Because these patients are younger, many still in their childbearing years, and often with the possibility to survive decades longer than their diagnosis, Bupathi said doctors will consider these factors when reviewing treatment options.
“There’s a bulk of things that have to be in place, specifically for survivorship,” he explained. “So while we’re always focused on the now, there’s always a look ahead. We always try to incorporate social workers, genetic counselors, to understand and know that this is a temporary step. And our goal is that they’re going to have a normal life span going forward.”
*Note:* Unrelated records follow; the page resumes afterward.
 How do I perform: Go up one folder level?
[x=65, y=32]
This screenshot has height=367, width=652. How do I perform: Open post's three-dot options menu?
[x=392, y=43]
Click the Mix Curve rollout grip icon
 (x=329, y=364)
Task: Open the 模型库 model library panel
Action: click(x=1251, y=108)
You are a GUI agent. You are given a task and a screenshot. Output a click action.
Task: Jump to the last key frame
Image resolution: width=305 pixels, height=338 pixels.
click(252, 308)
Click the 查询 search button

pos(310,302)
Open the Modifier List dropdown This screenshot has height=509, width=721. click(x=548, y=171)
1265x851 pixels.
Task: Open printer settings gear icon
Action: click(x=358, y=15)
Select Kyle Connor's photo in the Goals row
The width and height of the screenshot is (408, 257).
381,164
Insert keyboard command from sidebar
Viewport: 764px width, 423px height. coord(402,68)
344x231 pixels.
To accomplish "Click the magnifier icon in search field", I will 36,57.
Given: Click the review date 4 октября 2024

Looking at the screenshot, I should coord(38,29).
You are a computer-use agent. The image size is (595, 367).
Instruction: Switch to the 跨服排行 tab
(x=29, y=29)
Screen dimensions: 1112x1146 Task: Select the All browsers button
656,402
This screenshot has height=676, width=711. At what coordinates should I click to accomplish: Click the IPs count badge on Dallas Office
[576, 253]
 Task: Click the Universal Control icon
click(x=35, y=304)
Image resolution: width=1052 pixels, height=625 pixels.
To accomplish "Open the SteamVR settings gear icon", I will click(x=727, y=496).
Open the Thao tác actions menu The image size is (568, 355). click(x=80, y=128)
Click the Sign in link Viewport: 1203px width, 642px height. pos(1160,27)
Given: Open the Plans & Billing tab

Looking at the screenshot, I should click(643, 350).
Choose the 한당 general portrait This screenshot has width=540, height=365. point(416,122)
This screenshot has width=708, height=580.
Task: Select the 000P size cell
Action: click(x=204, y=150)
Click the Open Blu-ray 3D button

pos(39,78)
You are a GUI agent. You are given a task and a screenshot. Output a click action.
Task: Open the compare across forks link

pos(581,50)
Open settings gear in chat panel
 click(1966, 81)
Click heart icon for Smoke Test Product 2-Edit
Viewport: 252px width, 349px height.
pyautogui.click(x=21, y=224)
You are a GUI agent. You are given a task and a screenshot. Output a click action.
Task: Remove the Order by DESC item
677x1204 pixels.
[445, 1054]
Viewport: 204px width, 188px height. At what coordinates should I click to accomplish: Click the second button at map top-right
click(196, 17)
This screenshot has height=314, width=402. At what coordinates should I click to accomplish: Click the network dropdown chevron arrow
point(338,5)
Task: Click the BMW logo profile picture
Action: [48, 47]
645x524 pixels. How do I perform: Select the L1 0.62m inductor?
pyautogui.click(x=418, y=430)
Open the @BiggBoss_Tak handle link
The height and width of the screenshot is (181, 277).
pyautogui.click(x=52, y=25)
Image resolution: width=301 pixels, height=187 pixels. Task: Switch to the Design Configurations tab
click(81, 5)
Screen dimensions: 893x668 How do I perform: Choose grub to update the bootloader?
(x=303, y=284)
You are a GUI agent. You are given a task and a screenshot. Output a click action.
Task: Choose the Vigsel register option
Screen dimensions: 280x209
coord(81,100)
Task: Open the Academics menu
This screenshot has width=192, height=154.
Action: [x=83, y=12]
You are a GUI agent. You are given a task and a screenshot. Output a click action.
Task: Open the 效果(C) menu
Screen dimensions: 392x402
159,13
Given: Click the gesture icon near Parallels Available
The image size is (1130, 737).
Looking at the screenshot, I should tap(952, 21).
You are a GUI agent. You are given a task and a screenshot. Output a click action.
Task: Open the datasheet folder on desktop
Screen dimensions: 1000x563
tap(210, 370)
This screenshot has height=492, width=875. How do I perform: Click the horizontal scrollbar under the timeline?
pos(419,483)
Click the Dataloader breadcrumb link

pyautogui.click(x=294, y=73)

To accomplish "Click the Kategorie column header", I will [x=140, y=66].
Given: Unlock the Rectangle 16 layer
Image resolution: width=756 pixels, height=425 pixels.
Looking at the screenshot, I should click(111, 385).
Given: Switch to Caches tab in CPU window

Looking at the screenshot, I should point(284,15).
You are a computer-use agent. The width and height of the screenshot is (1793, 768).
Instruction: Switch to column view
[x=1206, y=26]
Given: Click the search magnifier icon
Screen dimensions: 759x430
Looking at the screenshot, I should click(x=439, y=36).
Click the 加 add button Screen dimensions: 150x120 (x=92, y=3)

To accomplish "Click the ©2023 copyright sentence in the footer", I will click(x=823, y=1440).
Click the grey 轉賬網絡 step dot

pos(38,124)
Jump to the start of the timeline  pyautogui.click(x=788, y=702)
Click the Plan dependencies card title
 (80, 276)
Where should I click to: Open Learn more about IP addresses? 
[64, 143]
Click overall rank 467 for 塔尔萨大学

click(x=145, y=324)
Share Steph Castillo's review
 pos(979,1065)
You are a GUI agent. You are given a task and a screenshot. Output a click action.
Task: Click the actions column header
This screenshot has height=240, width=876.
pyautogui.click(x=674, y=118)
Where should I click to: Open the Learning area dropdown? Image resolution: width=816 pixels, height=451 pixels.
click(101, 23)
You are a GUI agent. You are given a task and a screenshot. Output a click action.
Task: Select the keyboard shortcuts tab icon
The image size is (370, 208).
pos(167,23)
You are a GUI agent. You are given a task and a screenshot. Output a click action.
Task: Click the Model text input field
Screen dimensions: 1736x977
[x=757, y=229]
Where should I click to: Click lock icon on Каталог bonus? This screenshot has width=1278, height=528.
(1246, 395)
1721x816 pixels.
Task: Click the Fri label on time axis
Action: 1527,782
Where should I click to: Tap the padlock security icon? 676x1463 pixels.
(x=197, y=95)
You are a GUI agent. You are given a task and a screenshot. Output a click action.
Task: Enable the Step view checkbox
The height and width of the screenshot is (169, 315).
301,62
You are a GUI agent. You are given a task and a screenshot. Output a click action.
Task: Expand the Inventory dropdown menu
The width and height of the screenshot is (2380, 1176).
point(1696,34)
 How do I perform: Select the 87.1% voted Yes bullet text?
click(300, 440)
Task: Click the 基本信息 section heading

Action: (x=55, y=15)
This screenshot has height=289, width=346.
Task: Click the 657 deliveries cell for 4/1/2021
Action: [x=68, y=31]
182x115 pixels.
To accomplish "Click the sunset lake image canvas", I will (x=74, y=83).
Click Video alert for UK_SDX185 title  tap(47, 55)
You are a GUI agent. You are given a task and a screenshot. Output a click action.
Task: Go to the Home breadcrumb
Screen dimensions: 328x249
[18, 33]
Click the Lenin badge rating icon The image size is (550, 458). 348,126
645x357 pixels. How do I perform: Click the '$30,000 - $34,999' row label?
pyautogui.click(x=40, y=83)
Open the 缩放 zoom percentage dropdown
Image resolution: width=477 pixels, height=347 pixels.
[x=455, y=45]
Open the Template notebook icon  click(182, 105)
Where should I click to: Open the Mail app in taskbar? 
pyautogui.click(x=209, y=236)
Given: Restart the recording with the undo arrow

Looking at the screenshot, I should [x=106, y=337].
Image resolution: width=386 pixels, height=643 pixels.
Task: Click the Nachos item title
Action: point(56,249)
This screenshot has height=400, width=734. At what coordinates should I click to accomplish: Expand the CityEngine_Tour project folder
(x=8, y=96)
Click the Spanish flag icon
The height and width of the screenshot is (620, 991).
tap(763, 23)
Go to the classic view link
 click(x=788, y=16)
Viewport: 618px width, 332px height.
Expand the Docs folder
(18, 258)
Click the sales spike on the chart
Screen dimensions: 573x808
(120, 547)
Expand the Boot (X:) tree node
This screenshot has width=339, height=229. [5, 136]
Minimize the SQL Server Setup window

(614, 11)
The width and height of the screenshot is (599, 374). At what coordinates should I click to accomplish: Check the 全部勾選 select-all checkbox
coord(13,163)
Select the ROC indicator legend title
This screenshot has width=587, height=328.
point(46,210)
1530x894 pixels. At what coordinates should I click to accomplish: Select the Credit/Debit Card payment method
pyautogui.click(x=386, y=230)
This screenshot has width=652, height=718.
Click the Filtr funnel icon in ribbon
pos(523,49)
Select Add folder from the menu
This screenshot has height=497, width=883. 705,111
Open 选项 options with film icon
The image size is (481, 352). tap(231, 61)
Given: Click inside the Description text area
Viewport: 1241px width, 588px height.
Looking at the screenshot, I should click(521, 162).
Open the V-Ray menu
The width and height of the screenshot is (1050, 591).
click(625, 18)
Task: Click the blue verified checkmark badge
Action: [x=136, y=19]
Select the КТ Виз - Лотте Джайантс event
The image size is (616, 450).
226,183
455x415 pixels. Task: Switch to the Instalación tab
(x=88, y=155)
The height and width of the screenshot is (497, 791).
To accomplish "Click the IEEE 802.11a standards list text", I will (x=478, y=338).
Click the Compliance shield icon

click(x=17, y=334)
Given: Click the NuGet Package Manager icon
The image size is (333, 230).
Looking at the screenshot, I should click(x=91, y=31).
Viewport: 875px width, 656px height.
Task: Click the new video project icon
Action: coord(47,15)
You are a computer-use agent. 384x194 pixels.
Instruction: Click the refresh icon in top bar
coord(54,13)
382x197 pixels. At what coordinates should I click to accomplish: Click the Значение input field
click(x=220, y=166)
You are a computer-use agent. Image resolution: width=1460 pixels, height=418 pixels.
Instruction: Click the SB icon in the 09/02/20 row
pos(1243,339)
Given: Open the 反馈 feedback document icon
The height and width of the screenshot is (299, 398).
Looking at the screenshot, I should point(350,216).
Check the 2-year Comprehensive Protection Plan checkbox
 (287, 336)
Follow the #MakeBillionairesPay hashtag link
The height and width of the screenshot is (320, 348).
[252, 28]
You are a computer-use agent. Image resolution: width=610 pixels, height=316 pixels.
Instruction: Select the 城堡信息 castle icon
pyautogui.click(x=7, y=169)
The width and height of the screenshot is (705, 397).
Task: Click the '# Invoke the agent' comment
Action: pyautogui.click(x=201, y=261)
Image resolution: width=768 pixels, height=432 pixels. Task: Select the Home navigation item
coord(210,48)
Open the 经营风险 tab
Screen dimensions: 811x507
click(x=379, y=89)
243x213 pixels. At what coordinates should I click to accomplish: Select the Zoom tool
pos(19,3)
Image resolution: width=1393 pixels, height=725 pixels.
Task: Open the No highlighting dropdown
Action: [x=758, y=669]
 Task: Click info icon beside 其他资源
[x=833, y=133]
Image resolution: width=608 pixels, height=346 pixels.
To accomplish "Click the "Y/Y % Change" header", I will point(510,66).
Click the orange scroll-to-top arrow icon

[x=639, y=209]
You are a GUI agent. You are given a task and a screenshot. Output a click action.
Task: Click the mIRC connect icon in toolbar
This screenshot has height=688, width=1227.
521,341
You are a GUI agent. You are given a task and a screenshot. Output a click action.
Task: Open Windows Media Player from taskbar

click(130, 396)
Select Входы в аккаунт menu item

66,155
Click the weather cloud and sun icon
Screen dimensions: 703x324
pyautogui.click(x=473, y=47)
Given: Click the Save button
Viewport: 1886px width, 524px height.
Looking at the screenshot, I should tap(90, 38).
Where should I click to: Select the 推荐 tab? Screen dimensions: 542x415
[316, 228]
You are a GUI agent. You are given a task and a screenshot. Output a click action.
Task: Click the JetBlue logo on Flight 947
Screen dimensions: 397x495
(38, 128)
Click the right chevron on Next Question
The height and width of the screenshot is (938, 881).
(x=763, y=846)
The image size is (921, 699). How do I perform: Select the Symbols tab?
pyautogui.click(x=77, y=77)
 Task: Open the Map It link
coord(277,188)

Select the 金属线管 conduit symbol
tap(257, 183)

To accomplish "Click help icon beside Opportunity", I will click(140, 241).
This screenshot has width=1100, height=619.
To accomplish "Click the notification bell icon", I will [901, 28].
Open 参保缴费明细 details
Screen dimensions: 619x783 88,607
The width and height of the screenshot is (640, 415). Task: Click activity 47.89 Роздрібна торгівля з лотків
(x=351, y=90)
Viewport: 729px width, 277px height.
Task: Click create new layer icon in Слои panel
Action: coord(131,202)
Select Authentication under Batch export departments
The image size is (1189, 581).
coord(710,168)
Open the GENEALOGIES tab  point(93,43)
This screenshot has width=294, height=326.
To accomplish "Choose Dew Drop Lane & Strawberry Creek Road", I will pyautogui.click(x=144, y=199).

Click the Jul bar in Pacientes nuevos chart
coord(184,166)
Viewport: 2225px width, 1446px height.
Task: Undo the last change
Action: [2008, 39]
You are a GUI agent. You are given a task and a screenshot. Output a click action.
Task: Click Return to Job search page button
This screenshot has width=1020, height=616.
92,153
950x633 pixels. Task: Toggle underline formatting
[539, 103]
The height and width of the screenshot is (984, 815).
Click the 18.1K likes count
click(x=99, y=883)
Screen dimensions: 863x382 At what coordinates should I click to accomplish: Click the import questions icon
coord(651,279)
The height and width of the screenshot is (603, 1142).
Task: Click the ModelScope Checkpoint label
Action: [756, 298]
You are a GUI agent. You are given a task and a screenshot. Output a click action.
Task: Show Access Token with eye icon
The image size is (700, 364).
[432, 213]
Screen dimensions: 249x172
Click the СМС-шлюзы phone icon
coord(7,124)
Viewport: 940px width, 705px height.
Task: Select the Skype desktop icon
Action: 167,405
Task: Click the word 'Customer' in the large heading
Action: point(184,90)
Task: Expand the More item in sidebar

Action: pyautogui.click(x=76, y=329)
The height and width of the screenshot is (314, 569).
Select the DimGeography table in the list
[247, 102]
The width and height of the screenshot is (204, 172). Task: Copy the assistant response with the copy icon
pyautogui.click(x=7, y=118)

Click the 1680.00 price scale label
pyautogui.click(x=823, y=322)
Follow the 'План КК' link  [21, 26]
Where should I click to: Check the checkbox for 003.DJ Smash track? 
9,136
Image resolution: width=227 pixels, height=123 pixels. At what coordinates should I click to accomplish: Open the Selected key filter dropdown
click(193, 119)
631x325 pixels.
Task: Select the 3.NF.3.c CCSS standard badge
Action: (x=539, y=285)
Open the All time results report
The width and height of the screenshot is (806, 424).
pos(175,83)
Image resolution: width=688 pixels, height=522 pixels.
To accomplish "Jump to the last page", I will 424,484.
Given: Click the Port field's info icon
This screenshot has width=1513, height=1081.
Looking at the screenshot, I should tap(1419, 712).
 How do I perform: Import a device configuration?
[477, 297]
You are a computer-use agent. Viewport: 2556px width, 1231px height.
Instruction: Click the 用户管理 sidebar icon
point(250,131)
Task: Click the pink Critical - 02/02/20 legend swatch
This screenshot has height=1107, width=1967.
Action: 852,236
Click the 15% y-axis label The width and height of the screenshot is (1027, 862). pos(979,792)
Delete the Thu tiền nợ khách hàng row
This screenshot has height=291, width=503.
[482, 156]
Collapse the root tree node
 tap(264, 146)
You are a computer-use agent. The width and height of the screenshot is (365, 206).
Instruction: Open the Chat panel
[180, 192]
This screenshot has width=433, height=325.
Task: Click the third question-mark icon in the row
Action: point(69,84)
Normalcy often means building a family.
Hirschfield said she knew more babies could be risky. Perhaps, even, impossible.
“The chemotherapy I had to take would put me in menopause," she said. "[My doctor] didn’t know after my therapy if my periods would return, if I would have [the ability to have more children] or if it would have been stolen from me. “It was a fight in my brain. I didn’t know if I had the BRCA (breast cancer) gene at that point. I didn’t know if it was something that would be passed along to other children. I was worried if I’d be there for Austin, let along bring another child into the world and not be there for them.”
Hirschfield said she turned to her faith for answers.
“I just prayed about it. If this happened naturally, which - it did,” said explained. “And I have Brody now. And he’s three.”
Hirschfield is now 41 years old, with a family of four. And she counts more than five years of good health.
“They always say I’m disease free, no evidence of disease. Which I’m so grateful for every day.”
She also continues to work at the Medical Center of Aurora, the same hospital where she has been a patient. Her cancer journey is an experience she shares with her own patients now, including some facing a cancer diagnosis.
“I can actually share that hope of, you can do this and you are strong and you can really attack it and fight this.”
October is Breast Cancer Awareness Month.
“Stay on top of screenings," Dr. Bupathi encouraged. “Screening mammograms do save lives. They’re very, very important. Especially for those that have risk factors, and maintaining a healthy, balanced lifestyle.
“If you notice something, if something doesn’t feel right, really seek out someone to listen to you and advocate for yourself,” Hirschfield added.